Patients with hypertension had a reduction in mean pulmonary arterial pressure (mPAP) of 7.7 mm Hg; patients without hypertension had an mPAP reduction of 2.8 mm Hg, and 85% of patients had blood loss < 500 cc from the procedure.

The rate of major adverse events was 4.1% for the entire study, Keeling said, but many of the events were concentrated in the first 15 patients. After the 16th patient was enrolled, the rate dropped to 1.9%. No deaths were reported at 48 hours or at 30 days.

This procedure may have application in patients who currently don't qualify for mechanical pulmonary extraction, Keeling said in an interview. 

"We see small women who come in with very distal pulmonary emboli but are in cardiac shock," Keeling explained. "And then we see younger patients come in with a large thrombosis embolic burden that's very centrally located, but they are talking and breathing normally and are hemodynamically stable.

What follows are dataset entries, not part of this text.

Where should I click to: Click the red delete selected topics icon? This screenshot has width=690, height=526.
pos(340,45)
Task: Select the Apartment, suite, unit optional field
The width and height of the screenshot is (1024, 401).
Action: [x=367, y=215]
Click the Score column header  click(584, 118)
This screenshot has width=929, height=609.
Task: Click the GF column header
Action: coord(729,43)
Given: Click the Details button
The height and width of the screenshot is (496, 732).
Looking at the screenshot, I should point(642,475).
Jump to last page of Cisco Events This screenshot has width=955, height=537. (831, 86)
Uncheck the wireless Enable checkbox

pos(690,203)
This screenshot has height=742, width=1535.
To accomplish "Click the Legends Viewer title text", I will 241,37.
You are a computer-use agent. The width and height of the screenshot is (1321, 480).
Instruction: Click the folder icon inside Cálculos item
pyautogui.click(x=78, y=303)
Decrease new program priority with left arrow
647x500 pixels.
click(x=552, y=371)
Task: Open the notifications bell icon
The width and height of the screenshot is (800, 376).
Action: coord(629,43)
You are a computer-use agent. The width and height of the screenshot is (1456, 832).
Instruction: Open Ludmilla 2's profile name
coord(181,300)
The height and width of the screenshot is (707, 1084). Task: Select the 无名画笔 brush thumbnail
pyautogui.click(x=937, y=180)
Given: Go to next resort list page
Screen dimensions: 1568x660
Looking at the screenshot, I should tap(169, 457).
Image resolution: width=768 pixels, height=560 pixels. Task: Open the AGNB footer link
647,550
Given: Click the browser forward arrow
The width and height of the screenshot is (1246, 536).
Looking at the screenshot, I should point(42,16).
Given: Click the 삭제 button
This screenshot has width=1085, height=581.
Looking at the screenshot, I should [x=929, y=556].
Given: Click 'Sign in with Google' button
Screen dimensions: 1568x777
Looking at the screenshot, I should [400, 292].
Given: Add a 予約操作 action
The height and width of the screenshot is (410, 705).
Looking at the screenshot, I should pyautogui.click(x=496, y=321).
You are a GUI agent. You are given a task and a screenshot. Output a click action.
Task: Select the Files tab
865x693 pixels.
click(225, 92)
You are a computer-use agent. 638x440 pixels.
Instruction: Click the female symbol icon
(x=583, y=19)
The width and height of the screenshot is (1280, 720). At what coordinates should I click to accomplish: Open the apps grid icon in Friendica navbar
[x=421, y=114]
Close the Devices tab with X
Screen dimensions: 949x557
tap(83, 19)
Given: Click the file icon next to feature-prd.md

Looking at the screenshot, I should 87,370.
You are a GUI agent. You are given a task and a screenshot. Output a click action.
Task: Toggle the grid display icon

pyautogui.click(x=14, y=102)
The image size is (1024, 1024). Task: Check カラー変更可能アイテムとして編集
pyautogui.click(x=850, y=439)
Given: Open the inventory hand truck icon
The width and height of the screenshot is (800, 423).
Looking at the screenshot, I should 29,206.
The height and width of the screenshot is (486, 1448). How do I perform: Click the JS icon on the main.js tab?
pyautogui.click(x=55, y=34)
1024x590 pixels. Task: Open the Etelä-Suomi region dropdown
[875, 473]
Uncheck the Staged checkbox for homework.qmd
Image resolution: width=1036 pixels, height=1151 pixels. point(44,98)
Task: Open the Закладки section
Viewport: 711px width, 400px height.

There's a disconnect between those two patients because — based on the physiology alone — the young patient with a large embolic burden would get heparin alone probably, whereas an elderly woman with multiple distal emboli would probably proceed on to some sort of escalated therapy."

This device could be an option for both types of patients, Keeling said. "Traditionally, escalated therapy or catheter-based therapy or surgery has been reserved for intermediate high-risk patients and high-risk patients, by and large," he said. "It's creeping into the low-risk intermediate patients, patients with evidence of right heart strain without serologic confirmation of muscle necrosis, and I think that ultimately, we're going to have longer-term data in terms of long-term survival and long-term exercise tolerance."

Removing the PE early on is better than leaving it, Keeling added.

Can Clinical Trials Sort Out a Crowded Field?

The AlphaVac joins a generation of PE catheters, "all relatively similar in terms of their design characteristics," said Sahil Parikh, MD, director of endovascular services at Columbia University Vagelos College of Physicians and Surgeons in New York City, after the results were presented.

"They're iterative and not disruptive," he explained. "I would argue that many of these catheters have similar features, and it is hard to distinguish one from the other." Without meaningful comparative effectiveness research, industry and local provider preference will drive their use. "Until we understand which device works better in which patients, we're really guessing about that," he said. About a dozen such devices are in the investigative phase, which could be a good thing for pricing.

"The fact that there's more competition will de facto create downward pressure on pricing, and it will potentially help health systems have access where they may not have had before, but I'm not so sure that we're there yet," he said.

A host of forthcoming comparative trials evaluating catheter-directed thrombolysis should provide some answers in the next few years. The PEERLESS trial is comparing a flow treatment device with catheter-directed thrombolysis. The HI-PEITHO trial is comparing it with anticoagulation alone. And the PE-TRACT study is comparing catheter-directed thrombolysis with anticoagulation in patients with large clots and normal blood pressure, Parikh reported.

"There is going to be an avalanche of data in the next 3-5 years," he said.